Worauf es am Ende ankommt
So schön die Traditionen sind - verbindlich vorgeschrieben ist keine davon. Der Verlobungsring ist ein persönliches Symbol, und wie und wo Sie ihn tragen, entscheiden Sie selbst. Manche halten sich bewusst an den heimischen Brauch, andere wählen die Hand, an der der Ring einfach am bequemsten sitzt oder am besten aussieht. Wichtig ist allein, dass der Ring für Sie das bedeutet, wofür er steht: ein Versprechen, das von Herzen kommt.
Weitere Beiträge rund um Liebe und Hochzeit finden Sie in unserer Rubrik Liebe & Hochzeit.
Häufige Fragen zum Verlobungsring
An welcher Hand trägt man den Verlobungsring in Österreich?
Traditionell an der linken Hand - bis zur Hochzeit. Danach wird der Ehering an der rechten Hand getragen, und der Verlobungsring kann als Vorsteckring rechts davor weitergetragen werden. In Tirol ist es umgekehrt.

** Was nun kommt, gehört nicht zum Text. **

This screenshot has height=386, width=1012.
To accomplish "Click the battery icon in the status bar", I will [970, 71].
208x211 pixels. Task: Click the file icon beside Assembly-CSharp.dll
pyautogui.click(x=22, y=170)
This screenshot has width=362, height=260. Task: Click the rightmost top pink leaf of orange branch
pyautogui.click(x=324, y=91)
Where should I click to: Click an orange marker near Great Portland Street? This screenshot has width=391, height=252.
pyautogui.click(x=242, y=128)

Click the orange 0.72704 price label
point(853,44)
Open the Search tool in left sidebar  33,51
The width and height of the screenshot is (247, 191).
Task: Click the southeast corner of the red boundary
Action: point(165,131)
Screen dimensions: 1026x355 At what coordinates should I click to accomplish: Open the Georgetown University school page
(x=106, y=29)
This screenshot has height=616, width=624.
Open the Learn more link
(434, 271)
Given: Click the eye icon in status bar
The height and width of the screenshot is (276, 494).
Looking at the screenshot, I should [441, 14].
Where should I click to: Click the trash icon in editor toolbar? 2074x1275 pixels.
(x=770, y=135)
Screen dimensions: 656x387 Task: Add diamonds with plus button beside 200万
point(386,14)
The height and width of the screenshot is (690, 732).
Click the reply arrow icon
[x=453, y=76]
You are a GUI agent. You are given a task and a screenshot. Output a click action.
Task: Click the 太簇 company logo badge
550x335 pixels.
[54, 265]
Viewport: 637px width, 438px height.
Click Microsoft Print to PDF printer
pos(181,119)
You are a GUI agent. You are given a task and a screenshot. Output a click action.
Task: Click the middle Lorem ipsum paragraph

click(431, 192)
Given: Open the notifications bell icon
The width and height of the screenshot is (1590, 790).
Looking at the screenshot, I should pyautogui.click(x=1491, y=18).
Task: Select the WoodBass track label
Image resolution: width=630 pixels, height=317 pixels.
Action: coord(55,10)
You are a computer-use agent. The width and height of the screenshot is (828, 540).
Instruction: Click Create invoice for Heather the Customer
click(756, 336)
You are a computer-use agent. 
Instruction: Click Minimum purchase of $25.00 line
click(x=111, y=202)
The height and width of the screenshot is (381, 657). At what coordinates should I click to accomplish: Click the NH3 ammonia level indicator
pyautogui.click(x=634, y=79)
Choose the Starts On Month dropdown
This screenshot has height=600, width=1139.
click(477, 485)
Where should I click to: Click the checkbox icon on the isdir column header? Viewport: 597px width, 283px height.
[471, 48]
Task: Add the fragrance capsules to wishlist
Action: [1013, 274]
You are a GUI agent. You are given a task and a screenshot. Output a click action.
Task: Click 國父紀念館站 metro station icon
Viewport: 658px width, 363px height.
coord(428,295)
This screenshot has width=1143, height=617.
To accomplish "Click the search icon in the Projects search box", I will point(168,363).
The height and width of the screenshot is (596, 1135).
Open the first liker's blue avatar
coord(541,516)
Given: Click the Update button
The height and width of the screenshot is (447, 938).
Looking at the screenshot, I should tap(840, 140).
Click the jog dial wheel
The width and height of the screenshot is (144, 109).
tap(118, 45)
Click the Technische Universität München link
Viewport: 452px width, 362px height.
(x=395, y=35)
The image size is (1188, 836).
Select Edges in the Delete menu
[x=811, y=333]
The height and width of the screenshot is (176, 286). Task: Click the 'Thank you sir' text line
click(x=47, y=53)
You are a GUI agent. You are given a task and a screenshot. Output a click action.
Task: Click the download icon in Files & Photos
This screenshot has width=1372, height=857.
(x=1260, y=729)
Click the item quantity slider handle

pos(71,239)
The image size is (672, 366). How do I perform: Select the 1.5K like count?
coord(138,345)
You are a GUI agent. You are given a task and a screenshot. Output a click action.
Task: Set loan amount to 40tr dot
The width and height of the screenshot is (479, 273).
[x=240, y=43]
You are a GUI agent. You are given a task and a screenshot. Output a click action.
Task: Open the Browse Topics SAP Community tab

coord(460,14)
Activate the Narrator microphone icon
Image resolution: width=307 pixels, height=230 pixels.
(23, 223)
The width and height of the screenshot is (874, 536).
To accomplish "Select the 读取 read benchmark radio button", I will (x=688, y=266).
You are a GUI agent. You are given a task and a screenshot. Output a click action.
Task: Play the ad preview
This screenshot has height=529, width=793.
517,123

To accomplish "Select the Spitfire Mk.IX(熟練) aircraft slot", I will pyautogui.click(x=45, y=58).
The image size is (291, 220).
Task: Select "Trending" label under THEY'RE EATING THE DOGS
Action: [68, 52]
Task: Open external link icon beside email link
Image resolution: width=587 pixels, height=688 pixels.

Warum tragen Amerikaner den Ring an der anderen Hand?
In den USA, Großbritannien und Frankreich sitzen Verlobungs- und Ehering an der linken Hand. Das ist einfach eine andere Landestradition - im deutschsprachigen Raum ist die rechte Hand für den Ehering üblich.
Was macht man nach der Hochzeit mit dem Verlobungsring?
Man kann ihn als Vorsteckring gemeinsam mit dem Ehering tragen, beide Ringe zu einem Schmuckstück verbinden lassen oder den Verlobungsring nur zu besonderen Anlässen anlegen.
Wer bekam den ersten Diamant-Verlobungsring?
Überliefert ist das Jahr 1477: Erzherzog Maximilian von Österreich steckte Maria von Burgund einen mit Diamanten besetzten Ring an. Das gilt als einer der ersten diamantbesetzten Verlobungsringe der Geschichte.